Photo by Brent Fuchs.
Photo by Brent Fuchs.

[dropcap]Eight[/dropcap] years ago, Judy Kelley saw several jewel-tone gourds at Oklahoma City’s Paseo Arts Festival, and the experience changed her life.

“My jaw dropped,” she says. “I came upon artist John Hernandez’s beautiful, vase-like things, the likes of which I had never seen before. They were colored gourds trimmed with coiled pine needles. I had to buy one.”

Two months later, a class with Hernandez hooked her on creating decorative gourds. Hernandez supplied her first gourd.

“My first box of small, canteen-shaped gourds arrived around November 2007. As I peered inside and began removing each gourd, I felt as if someone had sent me a box of kittens,” she recalls.

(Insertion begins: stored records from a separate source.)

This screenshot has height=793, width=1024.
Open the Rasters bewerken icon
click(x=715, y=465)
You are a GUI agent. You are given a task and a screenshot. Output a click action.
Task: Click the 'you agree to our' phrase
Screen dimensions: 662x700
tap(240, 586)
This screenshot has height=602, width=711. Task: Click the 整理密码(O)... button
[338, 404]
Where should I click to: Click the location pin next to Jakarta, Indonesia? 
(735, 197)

Kelley traces her fascination with the art of the American Indian culture to growing up in Muskogee, which has a vibrant Native community. Her parents were reared in Osage County, also a bastion of heritage. Her husband is part Cherokee.

“How could I not have a lifelong interest in and respect of Indian culture?” she asks. “I began collecting art by Native Americans with a print by Kevin Red Star in 1980 and, recently, a painting by Virginia Stroud, a Cherokee-Kiowa artist.”

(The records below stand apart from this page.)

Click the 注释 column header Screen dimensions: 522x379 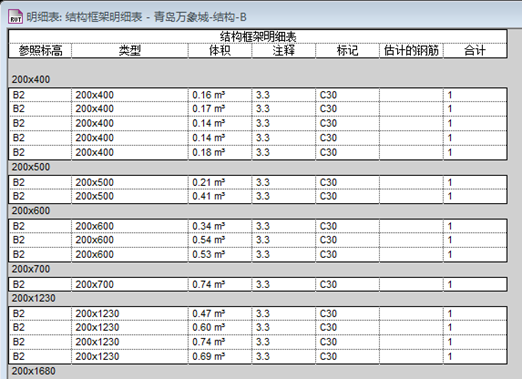(284, 51)
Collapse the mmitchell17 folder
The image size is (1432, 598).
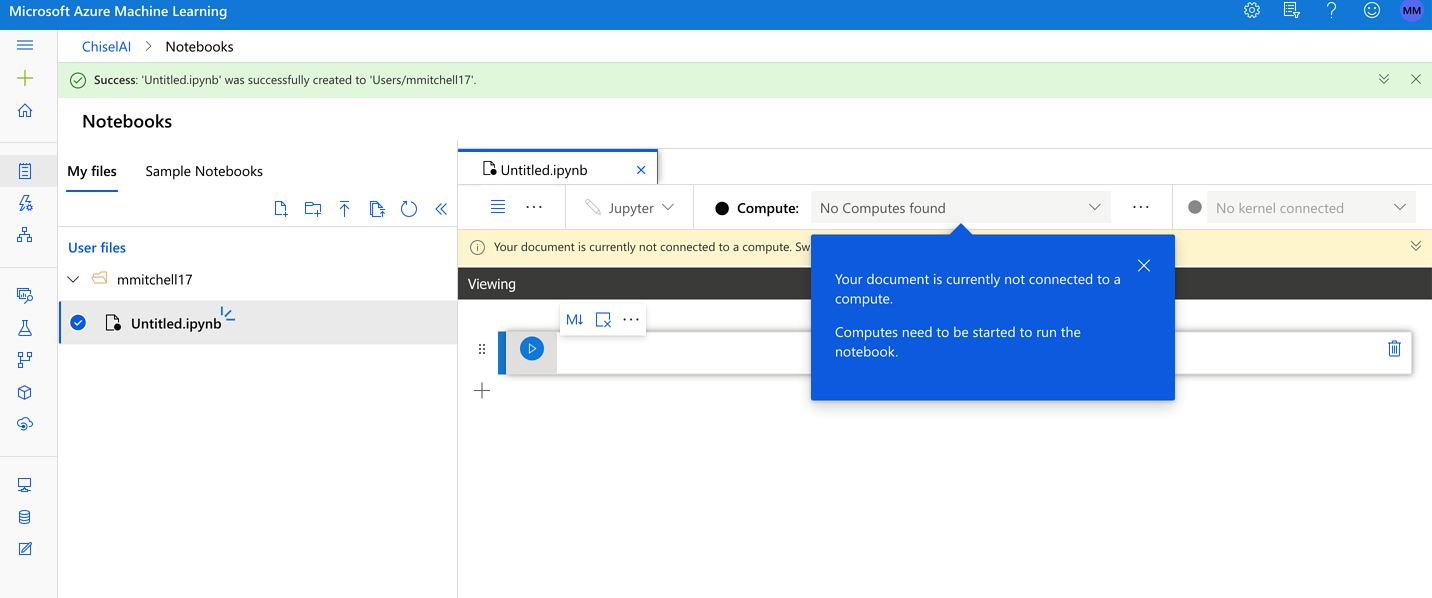(x=72, y=279)
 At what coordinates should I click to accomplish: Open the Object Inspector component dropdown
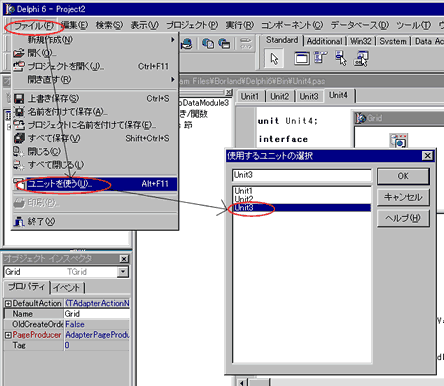pyautogui.click(x=123, y=272)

Kelley embraced gourd art with a passion for the color and cultures of the American West.

“Many gourd artists leave the gourd intact and paint, carve or wood-burn only. I like to decorate my gourds with embellishments like cowrie shells and elk teeth replicas. The pine needle coils edging the opening on my vertical basketry is suggestive of trim on a robe worn by a feminine figure or a delicate, multi-strand necklace on pieces painted with inks and faux beading. On a bowl, the pine needle coils add a finishing touch. Each piece is as individual as the gourd’s shape,” Kelley notes.

In the process of perfecting her art, Kelley also became familiar with the technical tools of this intricate art form.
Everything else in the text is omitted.